■ TASK BRIEF:
What must be written out is each line from the one holding "Image resolution: width=1367" through the end of the records, word for word, minus any pictures.
(Beginning of RECORDS TO USE)
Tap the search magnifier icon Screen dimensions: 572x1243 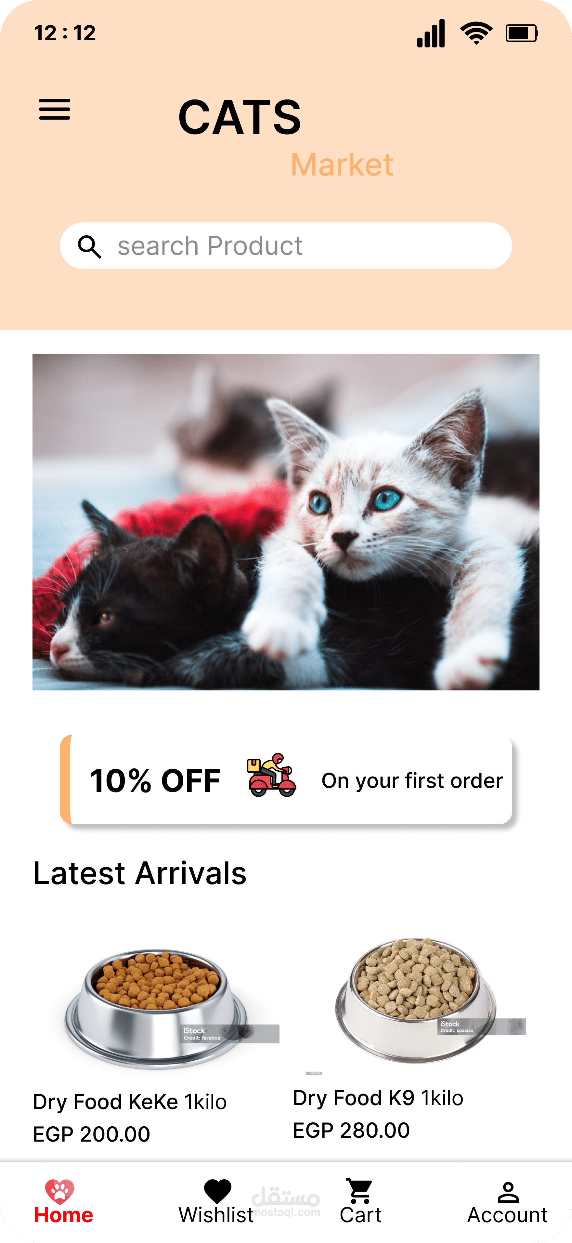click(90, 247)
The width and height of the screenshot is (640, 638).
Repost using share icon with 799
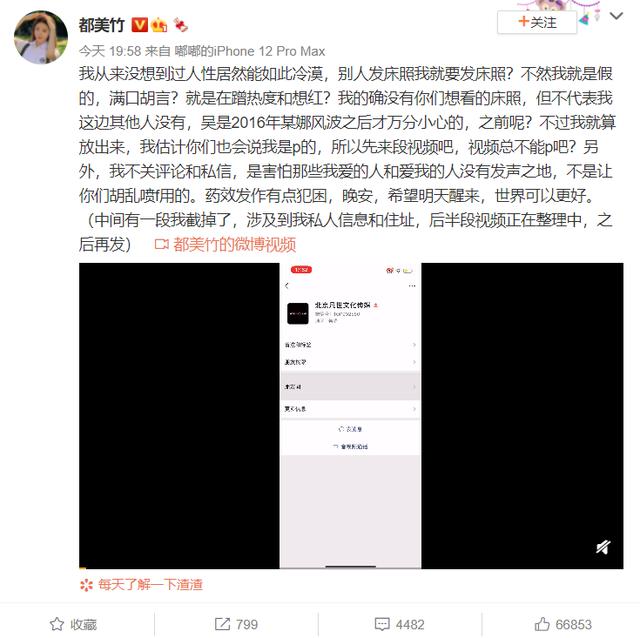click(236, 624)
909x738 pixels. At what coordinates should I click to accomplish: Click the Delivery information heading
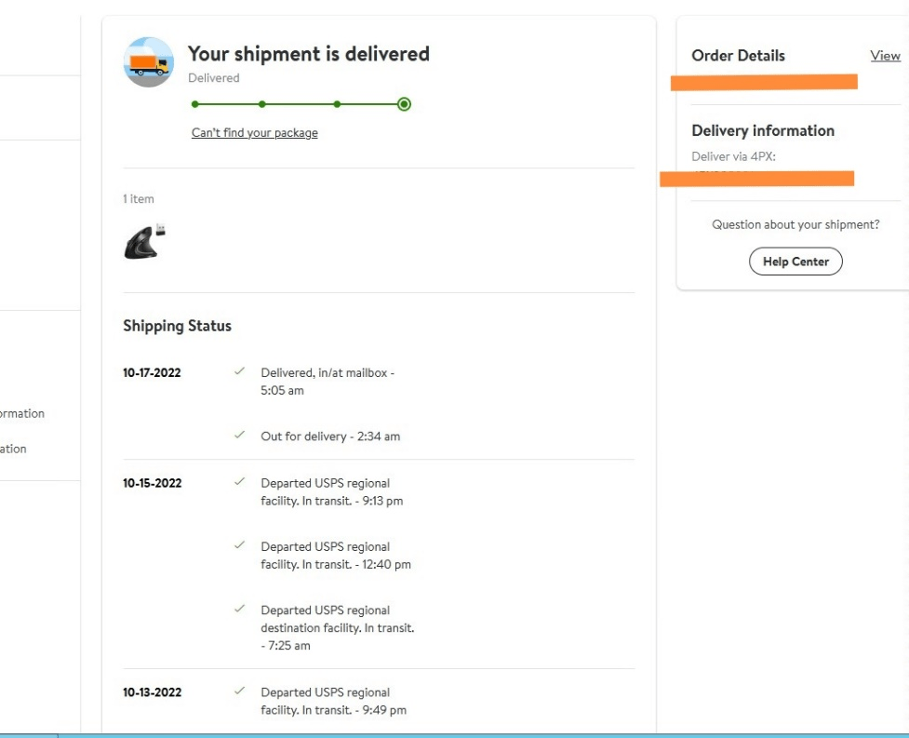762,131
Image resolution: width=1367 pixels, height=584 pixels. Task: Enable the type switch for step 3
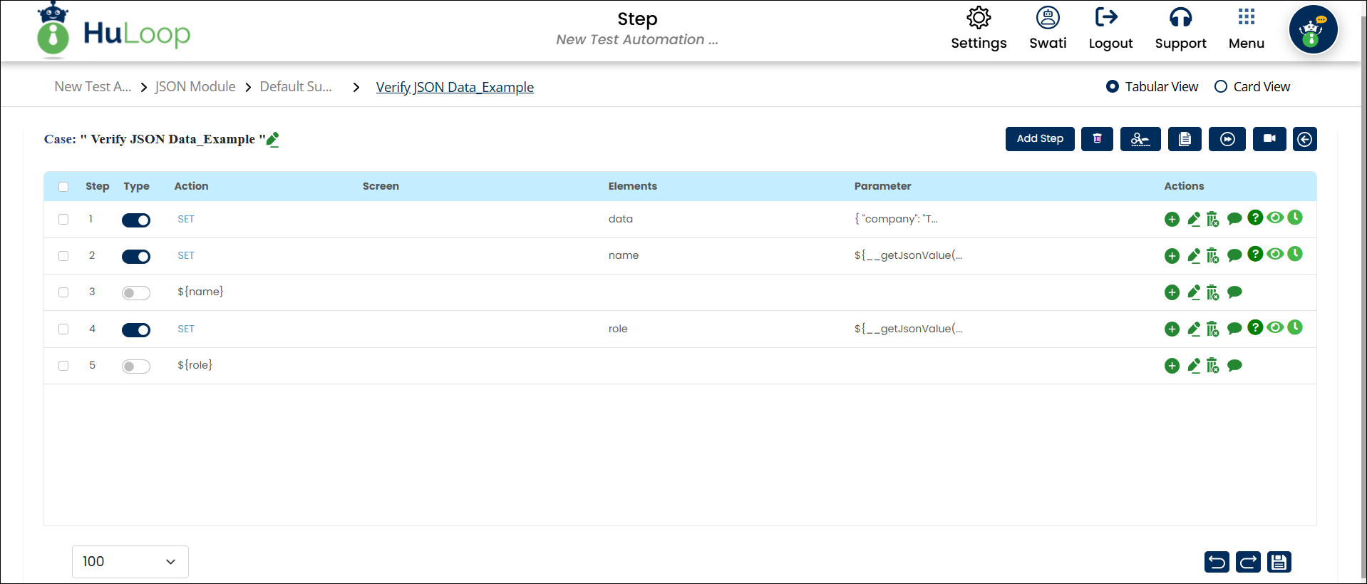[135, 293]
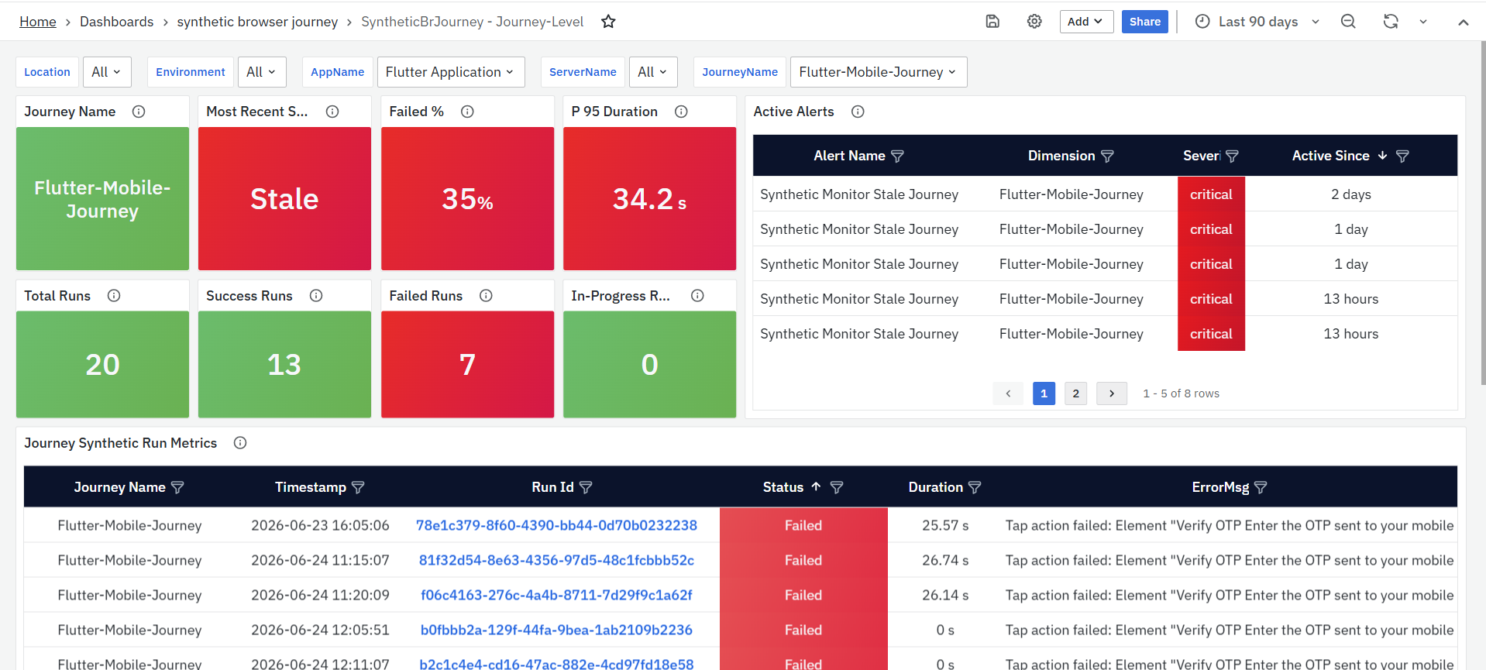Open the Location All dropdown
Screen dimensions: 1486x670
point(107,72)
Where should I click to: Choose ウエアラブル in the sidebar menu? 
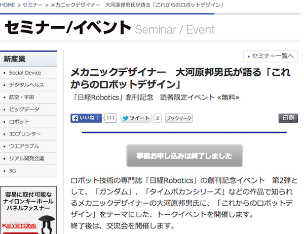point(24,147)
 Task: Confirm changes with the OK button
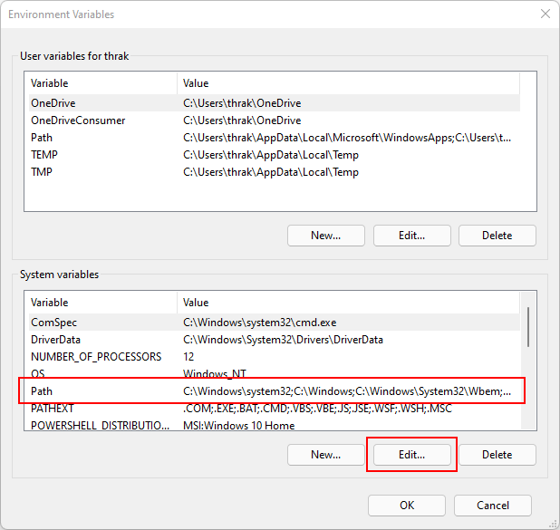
(End of RECORDS TO USE)
■ ANSWER BELOW:
Image resolution: width=1367 pixels, height=584 pixels. Task: Enable the type switch for step 3
[135, 293]
Open the Location All dropdown
Screen dimensions: 1486x670
point(107,72)
Where should I click to: Choose ウエアラブル in the sidebar menu? 
point(24,147)
 Task: Confirm changes with the OK button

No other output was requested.